Zenith-Prognose: Weltweite Medienetats steigen in diesem Jahr um 8 Prozent
New Economy hinterlässt Bremsspuren bei US-Werbeausgaben

HB DÜSSELDORF. Die schlechte Stimmung in der New Economy wird auf dem Werbemarkt - insbesondere in den USA - Spuren hinterlassen. Die Medien-Agentur Zenith prognostiziert für 2001 auf dem wichtigsten Markt der Welt nur ein Wachstum von 4,6 %. Für das laufende Jahr sagt Zenith hingegen noch ein Plus von 8,1 % in den USA voraus.

Dennoch bleiben die Experten der Medien-Agentur-Netzwerkes Zenith, Frankfurt/London, optimistisch. John Perriss, Chef von Zenith Media Worldwide, erklärt: "Wir kehren zu einem vernünftigeren Wachstum der Werbeausgaben zurück, das mit den Erwartungen für das globale Wirtschaftswachstum übereinstimmt."

Werbeetats sollen um 8 Prozent steigen

Zenith rechnet damit, dass im Jahr 2000 die Werbeetats global um 8 % auf 332 Mrd. $ steigen. Vor allem das Internetgeschäft, aber auch der US-Wahlkampf und die Olympischen Spiele in Sydney sorgten offenbar für den zusätzlichen Werbeaufwand. Zenith prognostiziert jedoch für die kommenden Jahre einen leichten Rückgang der weltweiten Wachstumsrate auf 6 %.
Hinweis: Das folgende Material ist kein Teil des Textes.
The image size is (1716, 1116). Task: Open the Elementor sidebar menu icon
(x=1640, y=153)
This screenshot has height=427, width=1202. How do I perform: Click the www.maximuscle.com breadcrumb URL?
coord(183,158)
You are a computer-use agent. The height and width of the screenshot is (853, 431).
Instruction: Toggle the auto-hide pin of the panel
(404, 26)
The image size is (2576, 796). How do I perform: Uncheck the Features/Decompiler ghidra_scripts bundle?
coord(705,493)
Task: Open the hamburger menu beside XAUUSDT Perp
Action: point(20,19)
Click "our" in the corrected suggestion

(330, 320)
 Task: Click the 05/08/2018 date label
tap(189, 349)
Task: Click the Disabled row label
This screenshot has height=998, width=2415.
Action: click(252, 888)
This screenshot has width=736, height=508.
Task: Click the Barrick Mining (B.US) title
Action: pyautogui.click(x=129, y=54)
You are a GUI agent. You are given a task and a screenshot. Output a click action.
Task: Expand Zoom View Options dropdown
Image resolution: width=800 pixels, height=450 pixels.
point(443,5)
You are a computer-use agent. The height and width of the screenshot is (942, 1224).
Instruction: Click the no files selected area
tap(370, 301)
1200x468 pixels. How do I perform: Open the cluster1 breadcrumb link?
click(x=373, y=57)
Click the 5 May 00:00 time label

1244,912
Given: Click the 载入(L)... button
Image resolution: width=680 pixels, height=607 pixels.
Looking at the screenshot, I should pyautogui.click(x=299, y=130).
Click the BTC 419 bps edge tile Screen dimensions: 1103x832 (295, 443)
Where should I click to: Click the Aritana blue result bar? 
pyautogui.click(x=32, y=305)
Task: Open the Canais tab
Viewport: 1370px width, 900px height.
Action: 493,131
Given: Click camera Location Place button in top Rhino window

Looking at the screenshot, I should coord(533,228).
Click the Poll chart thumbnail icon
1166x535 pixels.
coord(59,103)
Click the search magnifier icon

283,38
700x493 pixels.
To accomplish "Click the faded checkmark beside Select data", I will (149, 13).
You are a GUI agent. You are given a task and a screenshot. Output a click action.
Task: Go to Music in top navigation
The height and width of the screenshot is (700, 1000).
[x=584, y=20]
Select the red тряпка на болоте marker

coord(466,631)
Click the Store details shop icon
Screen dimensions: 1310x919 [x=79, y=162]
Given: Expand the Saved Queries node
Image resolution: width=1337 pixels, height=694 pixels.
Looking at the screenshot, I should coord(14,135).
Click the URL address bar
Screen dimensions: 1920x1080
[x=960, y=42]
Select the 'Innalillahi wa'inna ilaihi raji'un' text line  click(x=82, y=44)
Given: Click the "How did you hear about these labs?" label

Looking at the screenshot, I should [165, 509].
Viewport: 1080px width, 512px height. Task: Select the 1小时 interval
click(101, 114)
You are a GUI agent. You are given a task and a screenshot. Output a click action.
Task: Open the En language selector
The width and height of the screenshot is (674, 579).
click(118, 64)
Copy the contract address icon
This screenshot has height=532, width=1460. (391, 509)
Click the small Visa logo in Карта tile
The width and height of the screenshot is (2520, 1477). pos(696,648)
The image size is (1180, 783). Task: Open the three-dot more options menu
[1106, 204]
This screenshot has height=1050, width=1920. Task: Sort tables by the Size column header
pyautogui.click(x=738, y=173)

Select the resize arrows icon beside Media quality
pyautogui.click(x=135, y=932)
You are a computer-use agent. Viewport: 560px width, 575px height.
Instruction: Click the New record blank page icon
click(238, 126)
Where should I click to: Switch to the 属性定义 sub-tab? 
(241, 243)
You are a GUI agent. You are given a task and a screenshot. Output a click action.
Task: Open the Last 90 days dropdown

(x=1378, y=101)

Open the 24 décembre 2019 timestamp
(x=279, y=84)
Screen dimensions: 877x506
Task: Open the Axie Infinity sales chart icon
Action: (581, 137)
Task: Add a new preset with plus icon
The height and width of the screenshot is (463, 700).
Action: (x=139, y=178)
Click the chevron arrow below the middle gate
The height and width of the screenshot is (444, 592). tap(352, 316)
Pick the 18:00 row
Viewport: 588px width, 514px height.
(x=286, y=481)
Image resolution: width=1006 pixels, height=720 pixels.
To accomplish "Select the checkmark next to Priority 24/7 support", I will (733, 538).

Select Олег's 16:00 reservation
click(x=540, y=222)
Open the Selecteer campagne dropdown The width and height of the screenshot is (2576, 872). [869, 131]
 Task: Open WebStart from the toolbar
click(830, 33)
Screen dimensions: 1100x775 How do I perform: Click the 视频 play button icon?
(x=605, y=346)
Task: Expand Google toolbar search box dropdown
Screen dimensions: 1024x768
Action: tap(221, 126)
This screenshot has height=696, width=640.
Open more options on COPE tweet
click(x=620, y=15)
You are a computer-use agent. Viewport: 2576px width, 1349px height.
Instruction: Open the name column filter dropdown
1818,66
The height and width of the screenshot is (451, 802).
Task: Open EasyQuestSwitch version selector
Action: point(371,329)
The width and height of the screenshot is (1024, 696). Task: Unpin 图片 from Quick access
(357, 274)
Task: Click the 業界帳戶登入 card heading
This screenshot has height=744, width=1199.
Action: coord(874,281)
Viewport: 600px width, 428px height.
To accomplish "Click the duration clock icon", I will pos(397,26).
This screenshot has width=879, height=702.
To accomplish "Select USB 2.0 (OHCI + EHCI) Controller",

"Bedingt durch die wirtschaftlichen Schwierigkeiten der New Economy, aber auch anderer Märkte, finden wir jetzten wieder zu einem "Normalzustand" zurück, wenngleich die Entwicklung in Europa und insbesondere in Deutschland wesentlich ausgeglichener ist als zum Beispiel in den USA", erklärt Joachim Schütz, Chef der Zenith Medien GmbH, in Frankfurt. In der Bundesrepublik werden in diesem Jahr 5,5 % mehr für die Reklame ausgegeben. In den nächsten Jahren, so Zenith, werde sich das Werbewachstum in Deutschland auf rund 5 % einpendeln. Die Media-Agentur rechnet für 2003 mit einem Werbegeschäft von annähernd 22,5 Mrd Euro in Deutschland.

Nach Jahren des Booms kehrt derzeit in der Branche Ernüchterung ein. In der Regel nehmen die Werbeausgaben die Veränderungen der Wirtschaftsentwicklung vorweg. Die Zenith-Studie rechnet daher mit einer Verlangsamung des wirtschaftlichen Aufschwungs rund um den Globus. Die Werbeausgaben seien dennoch "bemerkenswert stabil", so die Media-Agentur. Kundengespräche hätten gezeigt, dass viele Unternehmen die Aufwendungen für den Absatz ihre Produkte prinzipiell als Voraussetzung für den Markterfolg bewerten würden.